Hé bien, c’est un véritable article de critique littéraire que vous nous livrez là ! Un article subjectif (quoique bien argumenté et illustré), comme devrait toujours l’être la critique littéraire. Je dois tout de suite vous dire que je n’ai pas lu « Orages d’acier ». J’ai lu « Sur les falaises de marbre » de Jünger quand j’avais quinze ans à peu près. J’en garde le vague souvenir d’un récit énigmatique, altier, assez détaché et impénétrable. « Orages d’acier » est un livre culte, loué par André Gide qui souligne les mêmes caractéristiques d’objectivité et de réalisme que vous (« Incontestablement le plus beau livre de guerre que j’aie lu ; d’une bonne foi, d’une véracité, d’une honnêteté parfaites », « Journal » du 1 er décembre 1942). Il est certain que la guerre de 14-18 a marqué un tournant dans l’histoire de l’Occident, elle a décrédibilisé de nombreuses idéaux qui semblaient jusqu’alors incontestables (le progrès, le nationalisme, l’avenir même), et elle a signé la fin de l’hégémonie européenne. Elle a marqué tous les auteurs qui l’ont traversée, les surréalistes, Céline, etc. Je partage d’ailleurs votre point de vue sur le « Voyage au bout de la nuit » qui est un livre sans doute remarquable par son style novateur, mais qui ne correspond pas du tout à ma sensibilité littéraire. Que voulez-vous, il semble difficile de produire un sens satisfaisant à propos d’une immense boucherie aussi absurde qu’inhumaine… Il y a tout de même, pour le peu que j’en sais, quelque chose de noble chez Jünger, une vraie stature, admirée à la fois par Gracq et Mitterrand.
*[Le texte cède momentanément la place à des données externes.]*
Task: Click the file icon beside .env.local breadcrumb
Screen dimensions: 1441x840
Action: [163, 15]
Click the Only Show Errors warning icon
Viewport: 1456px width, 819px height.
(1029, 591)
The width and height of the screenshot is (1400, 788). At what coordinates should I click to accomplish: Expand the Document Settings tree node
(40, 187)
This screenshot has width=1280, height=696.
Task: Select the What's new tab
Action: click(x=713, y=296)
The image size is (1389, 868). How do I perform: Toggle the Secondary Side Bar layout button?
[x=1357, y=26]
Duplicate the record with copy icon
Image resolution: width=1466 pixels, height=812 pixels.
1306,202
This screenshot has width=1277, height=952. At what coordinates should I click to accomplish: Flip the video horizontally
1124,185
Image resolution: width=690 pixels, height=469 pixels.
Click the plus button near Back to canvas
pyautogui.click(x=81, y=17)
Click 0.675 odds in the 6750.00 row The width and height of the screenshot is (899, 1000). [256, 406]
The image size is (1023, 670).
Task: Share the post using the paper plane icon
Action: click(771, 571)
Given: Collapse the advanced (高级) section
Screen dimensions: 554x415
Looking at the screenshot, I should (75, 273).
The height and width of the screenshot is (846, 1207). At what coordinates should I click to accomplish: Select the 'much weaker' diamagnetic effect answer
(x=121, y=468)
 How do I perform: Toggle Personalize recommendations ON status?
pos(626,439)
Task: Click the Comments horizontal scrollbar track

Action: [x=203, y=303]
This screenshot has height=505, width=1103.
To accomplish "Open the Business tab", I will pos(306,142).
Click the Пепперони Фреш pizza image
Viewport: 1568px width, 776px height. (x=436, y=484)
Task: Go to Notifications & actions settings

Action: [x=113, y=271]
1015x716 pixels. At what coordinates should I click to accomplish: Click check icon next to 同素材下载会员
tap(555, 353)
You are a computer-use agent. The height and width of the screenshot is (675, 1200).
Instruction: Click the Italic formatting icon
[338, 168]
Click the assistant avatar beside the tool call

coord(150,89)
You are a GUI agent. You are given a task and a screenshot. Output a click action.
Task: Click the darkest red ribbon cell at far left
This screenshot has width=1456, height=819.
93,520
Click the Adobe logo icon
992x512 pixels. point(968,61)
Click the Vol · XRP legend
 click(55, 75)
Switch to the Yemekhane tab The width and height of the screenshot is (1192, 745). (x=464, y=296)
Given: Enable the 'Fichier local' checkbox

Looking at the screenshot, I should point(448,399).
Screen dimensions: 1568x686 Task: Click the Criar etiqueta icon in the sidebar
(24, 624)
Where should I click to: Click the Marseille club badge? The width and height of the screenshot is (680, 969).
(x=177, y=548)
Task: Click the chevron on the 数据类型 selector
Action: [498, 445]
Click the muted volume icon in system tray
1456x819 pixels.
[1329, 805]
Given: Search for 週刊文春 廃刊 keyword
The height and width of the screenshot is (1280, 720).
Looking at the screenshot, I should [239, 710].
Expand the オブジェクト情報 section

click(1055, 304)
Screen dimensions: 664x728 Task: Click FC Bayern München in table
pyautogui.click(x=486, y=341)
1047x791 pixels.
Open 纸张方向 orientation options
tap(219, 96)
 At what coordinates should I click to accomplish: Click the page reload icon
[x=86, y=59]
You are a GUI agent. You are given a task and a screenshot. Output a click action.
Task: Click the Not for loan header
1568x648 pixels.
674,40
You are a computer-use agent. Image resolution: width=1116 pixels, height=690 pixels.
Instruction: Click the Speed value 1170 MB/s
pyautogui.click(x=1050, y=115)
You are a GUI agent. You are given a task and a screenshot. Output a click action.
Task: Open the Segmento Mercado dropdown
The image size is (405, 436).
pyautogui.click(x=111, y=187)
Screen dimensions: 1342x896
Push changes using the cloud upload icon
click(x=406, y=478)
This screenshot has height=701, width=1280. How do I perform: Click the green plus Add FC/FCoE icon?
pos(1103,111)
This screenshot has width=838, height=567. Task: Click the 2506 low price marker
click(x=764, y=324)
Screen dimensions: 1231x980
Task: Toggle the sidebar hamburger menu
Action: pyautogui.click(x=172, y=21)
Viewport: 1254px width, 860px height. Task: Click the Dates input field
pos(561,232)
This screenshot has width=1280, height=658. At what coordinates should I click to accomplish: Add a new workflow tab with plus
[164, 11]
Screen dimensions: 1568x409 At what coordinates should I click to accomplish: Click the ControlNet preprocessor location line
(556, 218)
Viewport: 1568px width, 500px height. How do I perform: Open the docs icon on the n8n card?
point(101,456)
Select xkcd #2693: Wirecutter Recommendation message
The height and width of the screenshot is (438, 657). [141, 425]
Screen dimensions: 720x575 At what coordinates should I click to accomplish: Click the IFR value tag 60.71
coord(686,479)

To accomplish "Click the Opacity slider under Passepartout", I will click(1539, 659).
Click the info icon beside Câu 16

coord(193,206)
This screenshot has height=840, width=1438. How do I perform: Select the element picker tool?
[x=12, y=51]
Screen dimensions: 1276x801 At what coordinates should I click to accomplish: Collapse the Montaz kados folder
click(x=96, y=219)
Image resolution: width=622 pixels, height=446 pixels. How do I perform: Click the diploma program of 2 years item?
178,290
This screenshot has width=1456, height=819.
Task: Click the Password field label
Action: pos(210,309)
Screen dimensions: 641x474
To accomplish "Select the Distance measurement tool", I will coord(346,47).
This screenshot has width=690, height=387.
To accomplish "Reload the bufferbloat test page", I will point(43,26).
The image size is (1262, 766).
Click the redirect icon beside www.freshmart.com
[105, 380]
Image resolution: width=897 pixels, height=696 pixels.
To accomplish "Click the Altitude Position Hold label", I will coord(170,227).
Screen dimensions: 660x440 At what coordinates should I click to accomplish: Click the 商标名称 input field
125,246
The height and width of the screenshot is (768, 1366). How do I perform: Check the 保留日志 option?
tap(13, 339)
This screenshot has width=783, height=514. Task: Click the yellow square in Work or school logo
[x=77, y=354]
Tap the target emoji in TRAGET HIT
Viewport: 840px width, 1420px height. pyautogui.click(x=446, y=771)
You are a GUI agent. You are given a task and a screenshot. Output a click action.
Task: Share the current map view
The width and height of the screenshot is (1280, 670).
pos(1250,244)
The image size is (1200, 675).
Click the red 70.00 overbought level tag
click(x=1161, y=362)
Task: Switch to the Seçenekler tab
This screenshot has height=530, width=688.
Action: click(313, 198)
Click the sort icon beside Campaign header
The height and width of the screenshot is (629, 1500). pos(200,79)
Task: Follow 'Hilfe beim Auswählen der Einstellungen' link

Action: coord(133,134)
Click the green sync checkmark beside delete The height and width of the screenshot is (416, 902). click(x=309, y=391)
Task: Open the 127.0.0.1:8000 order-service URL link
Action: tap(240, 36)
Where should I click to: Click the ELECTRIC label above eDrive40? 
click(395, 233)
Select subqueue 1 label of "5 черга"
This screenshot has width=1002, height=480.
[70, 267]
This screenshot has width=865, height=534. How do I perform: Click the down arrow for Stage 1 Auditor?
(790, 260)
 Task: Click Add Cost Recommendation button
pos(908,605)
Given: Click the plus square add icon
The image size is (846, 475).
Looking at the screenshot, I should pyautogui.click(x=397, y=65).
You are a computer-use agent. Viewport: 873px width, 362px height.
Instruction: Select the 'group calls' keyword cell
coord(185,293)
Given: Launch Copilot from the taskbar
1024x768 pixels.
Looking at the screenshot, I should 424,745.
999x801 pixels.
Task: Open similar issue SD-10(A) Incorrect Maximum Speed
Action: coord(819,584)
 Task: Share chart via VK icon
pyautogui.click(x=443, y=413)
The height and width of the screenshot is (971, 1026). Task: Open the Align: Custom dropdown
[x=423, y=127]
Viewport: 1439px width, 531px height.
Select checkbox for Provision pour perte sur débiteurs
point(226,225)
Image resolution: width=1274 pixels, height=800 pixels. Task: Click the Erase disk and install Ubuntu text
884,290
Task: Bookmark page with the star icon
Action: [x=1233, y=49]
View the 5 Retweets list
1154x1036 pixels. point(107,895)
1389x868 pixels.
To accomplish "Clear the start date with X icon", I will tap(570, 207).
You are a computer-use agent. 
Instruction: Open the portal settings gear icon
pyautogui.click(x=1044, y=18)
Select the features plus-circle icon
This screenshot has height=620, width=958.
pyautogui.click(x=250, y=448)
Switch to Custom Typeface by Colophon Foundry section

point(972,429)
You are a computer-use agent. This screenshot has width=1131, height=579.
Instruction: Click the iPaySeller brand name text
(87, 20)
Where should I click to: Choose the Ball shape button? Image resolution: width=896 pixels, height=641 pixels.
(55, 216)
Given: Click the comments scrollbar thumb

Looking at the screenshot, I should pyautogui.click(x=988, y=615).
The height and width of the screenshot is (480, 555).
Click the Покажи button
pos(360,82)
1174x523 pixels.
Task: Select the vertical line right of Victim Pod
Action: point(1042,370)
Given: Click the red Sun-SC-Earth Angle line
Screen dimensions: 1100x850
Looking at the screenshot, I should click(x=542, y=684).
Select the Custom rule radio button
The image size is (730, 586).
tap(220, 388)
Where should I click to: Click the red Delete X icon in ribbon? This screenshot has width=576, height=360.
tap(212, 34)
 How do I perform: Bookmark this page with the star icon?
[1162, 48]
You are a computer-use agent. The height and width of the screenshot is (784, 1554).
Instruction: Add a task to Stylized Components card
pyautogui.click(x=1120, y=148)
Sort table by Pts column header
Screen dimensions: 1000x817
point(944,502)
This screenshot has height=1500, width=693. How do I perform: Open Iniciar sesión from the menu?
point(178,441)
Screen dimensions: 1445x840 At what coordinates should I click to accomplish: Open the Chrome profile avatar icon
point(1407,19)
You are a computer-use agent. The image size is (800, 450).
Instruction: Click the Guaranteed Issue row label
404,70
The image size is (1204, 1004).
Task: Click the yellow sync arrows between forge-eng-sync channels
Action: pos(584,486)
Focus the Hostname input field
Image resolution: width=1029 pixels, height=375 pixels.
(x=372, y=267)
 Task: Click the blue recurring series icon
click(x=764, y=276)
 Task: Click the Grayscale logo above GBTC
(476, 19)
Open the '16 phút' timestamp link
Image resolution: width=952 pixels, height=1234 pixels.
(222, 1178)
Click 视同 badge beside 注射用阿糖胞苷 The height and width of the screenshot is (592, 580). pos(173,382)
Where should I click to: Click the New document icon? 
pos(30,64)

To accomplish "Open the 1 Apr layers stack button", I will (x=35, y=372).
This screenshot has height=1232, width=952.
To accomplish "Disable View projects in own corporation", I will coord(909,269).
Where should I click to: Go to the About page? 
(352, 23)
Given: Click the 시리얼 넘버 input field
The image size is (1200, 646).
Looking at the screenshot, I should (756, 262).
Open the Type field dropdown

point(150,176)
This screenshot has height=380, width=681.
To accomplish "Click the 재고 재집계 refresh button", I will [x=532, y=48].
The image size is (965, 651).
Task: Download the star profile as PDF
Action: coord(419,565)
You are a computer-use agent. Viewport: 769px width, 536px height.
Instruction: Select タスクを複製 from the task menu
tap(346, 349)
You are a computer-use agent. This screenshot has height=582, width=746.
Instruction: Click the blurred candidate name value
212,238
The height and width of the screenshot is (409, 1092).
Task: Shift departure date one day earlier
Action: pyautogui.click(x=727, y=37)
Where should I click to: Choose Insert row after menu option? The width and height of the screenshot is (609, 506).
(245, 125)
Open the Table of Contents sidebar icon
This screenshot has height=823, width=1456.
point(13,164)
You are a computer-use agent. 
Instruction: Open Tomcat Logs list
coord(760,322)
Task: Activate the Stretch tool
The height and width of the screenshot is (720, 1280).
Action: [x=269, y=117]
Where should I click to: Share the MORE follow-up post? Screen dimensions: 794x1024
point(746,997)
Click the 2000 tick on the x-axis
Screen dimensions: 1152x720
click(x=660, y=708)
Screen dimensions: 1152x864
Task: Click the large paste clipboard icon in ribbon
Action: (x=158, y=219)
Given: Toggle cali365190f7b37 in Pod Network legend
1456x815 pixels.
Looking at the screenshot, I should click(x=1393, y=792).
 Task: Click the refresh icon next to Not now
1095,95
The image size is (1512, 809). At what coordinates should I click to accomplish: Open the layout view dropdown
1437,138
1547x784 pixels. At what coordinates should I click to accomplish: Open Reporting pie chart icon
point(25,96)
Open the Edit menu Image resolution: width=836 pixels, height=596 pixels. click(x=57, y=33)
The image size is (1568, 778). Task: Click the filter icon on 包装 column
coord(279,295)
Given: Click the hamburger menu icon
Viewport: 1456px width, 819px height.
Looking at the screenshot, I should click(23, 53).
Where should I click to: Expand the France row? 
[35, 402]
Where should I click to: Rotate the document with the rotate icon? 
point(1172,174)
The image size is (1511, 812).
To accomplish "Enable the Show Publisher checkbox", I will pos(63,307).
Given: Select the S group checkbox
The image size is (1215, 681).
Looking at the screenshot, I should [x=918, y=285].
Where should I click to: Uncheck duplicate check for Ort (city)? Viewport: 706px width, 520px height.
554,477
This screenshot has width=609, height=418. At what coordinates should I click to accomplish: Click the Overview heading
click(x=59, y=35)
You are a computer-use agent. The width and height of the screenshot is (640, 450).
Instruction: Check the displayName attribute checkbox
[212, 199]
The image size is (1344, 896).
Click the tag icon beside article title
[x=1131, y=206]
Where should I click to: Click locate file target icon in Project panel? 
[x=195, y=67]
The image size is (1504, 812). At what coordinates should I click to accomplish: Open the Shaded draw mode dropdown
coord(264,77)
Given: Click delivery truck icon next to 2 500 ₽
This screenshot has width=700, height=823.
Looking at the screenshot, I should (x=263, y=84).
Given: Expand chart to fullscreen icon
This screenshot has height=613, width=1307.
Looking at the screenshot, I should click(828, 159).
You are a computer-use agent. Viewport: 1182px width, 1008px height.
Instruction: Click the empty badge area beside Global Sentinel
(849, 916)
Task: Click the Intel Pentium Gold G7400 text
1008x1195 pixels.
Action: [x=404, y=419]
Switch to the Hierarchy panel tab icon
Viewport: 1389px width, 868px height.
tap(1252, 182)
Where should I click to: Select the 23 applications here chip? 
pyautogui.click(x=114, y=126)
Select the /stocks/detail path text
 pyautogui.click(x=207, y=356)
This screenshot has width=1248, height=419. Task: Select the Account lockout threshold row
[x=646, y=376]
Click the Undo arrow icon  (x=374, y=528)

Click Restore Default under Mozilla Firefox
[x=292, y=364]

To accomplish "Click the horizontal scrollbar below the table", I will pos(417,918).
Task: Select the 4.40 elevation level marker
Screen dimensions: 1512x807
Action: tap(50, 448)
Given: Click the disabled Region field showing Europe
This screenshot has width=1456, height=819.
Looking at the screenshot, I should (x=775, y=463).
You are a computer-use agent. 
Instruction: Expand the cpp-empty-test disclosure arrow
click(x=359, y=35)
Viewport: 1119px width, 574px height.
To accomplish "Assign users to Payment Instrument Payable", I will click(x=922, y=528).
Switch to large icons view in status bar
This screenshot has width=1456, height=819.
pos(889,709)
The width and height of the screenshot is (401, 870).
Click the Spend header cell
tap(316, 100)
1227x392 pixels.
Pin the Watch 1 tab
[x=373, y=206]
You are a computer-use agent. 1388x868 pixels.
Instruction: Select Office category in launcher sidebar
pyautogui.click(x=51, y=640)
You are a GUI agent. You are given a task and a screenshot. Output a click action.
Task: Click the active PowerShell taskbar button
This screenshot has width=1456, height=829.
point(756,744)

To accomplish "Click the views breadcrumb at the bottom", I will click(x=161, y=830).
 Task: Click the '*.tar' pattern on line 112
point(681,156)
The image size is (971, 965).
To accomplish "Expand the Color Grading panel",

RépondreSupprimer@Laconique
Supprimer« c’est un véritable article de critique littéraire que vous nous livrez là ! »
Je vous remercie, cher Laconique. Venant de vous, ce compliment me va droit au cœur ;)
Il fallait bien que j’arrive à quelque chose d’un peu abouti après la « sobriété » de mon traitement de Platon. Je m’aperçois d’ailleurs que pour écrire correctement ce genre d’article, il me faut annoter consciencieusement l’œuvre étudiée au fur et à mesure, retranscrire mes impressions, etc., ce qui exclut de la lire uniquement pour le divertissement. C’est donc quelque chose qu’à l’avenir, et sur des ouvrages proprement littéraires, je réserverais à des œuvres déjà parcourues.